Em 2023, estima-se que o rácio de médicos por população em Portugal tenha diminuído ligeiramente.

Embora em Portugal o rácio de médicos por 1000 habitantes tenha subido 74% nos últimos 20 anos, a realidade do dia-a-dia mostra-nos um panorama bastante diferente.

Em Setembro de 2023 era noticiado que faltavam cerca de 600 médicos em sete unidades de saúde do SNS, que representavam 16 hospitais e 23 centros de saúde. Todos os dias somos confrontados com notícias que dão conta do encerramento de muitos e diversos serviços de hospitais devido à falta de médicos (e de enfermeiros). Há especialidades que se destacam: ginecologia/obstetrícia, anestesiologia, medicina interna, cirurgia geral e medicina geral e familiar.

O envelhecimento da população em Portugal tem contribuído para o aumento da demanda por serviços de saúde, incluindo as urgências, o que sobrecarrega, ainda mais, o sistema de saúde.

O Ministério das Finanças aprovou, até ao momento, apenas 19 dos 44 Planos de Atividade e Orçamentos (PAO) entregues em 2023, um documento que serve para identificar as necessidades dos quadros.

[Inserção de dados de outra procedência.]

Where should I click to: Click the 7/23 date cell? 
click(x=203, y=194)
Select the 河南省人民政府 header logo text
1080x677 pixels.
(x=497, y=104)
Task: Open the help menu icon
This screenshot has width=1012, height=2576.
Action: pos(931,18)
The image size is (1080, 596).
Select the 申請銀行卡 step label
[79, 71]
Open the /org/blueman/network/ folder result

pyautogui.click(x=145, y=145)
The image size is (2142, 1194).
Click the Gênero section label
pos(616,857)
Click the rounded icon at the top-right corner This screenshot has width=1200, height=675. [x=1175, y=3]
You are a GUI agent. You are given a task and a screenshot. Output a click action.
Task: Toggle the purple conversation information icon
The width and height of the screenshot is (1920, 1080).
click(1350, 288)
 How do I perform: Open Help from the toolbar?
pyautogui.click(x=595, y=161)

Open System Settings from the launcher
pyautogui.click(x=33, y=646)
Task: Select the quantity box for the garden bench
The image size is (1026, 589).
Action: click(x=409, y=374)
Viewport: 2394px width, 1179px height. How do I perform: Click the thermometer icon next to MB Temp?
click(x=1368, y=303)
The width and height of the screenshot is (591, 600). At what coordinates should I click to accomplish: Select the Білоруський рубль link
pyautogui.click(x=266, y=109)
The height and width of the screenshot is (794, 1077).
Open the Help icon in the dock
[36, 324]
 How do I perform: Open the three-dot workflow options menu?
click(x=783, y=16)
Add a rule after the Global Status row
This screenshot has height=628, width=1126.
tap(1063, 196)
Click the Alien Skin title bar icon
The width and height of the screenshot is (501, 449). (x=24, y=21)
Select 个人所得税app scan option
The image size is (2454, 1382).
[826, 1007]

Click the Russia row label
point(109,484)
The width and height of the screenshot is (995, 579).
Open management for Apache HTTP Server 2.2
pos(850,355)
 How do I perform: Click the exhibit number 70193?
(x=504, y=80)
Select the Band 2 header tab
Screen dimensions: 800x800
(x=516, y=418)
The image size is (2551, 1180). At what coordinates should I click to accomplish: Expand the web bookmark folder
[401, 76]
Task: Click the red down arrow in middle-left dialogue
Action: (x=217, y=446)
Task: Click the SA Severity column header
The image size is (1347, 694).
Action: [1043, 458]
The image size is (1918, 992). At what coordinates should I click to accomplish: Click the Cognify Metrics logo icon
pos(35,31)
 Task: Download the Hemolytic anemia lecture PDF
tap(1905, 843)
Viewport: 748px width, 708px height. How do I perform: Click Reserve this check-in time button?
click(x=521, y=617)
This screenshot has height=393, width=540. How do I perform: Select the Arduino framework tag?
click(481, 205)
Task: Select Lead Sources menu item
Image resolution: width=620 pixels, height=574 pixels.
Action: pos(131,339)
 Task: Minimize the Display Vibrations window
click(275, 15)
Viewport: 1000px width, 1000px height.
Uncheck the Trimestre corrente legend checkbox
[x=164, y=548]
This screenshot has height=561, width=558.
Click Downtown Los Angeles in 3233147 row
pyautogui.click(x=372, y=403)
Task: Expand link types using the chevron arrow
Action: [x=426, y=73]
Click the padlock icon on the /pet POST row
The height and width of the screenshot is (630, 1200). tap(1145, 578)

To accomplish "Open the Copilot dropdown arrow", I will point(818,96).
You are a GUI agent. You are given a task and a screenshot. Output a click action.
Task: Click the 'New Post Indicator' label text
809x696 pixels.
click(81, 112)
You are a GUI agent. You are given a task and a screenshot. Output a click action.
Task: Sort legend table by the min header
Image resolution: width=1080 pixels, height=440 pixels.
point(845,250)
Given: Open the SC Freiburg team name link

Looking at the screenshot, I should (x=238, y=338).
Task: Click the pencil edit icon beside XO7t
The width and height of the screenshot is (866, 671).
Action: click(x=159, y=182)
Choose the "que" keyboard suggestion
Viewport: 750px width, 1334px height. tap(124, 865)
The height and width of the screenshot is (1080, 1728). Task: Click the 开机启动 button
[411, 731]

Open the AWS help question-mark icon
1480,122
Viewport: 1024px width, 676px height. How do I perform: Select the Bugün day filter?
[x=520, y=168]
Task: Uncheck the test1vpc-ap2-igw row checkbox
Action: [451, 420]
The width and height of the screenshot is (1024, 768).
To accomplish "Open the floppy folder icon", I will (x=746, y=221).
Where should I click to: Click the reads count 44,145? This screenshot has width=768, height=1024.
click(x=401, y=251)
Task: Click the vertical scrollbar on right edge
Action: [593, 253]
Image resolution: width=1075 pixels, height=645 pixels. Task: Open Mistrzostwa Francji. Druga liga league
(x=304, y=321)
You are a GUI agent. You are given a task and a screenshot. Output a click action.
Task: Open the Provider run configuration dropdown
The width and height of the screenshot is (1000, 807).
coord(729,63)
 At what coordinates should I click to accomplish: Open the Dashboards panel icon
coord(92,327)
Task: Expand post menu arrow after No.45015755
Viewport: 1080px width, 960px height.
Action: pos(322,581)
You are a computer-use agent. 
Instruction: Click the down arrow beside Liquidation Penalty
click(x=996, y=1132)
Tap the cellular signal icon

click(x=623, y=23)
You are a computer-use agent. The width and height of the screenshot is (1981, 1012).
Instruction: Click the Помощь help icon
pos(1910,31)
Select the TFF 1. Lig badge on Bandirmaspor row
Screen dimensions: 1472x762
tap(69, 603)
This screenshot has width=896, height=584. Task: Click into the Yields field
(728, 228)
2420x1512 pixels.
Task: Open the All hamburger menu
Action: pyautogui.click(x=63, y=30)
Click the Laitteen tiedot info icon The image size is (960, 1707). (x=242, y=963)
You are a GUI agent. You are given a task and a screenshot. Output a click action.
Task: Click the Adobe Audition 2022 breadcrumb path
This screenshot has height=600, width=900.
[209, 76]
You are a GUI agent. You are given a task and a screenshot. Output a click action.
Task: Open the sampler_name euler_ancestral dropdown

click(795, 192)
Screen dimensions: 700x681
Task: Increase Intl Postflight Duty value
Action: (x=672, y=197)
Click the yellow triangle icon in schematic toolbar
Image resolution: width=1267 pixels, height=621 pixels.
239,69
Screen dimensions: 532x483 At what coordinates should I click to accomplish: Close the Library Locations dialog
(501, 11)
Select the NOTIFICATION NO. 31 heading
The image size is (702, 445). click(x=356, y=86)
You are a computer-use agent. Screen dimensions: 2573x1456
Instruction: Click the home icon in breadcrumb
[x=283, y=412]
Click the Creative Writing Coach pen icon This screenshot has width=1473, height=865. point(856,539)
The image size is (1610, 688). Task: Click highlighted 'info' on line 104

Uma forma de combater a falta de clínicos é o regime de prestação de serviços. Horas contratadas a empresas prestadoras de serviços médicos que somam, anualmente, cerca de 97 mil horas. Até à contestação dos sindicatos médicos (e da Ordem), as horas extraordinárias prestadas pelos médicos também ajudavam a mascarar a situação.

Formar um médico custa cerca de 100 mil euros, seja no público ou no privado, e não se consegue em menos de 10, 12 anos (pós ensino secundário).

A saída de alguns profissionais para o estrangeiro, a aposentação de uma parte significativa dos médicos e a insuficiência de vagas para a formação especializada são factores que contribuem para a situação actual. A pandemia COVID-19 também teve um impacto negativo na disponibilidade e na satisfação dos médicos, bem como na perceção dos utentes sobre o SNS. Assim, é necessário reforçar o investimento na formação, na contratação e na valorização dos médicos em Portugal.

Para garantir uma prestação de cuidados de saúde adequada, equitativa e sustentável, para inverter a degradação das condições da prática clínica no SNS, é urgente rever as condições de trabalho e recuperar as carreiras médicas para aproveitar melhor o potencial dos médicos de excelência que formamos e que acabam por optar por trabalhar no setor privado, social ou no estrangeiro onde têm melhores condições de trabalho e progressão na carreira e melhores remunerações. É, igualmente, urgente uma reorganização e reestruturação do SNS.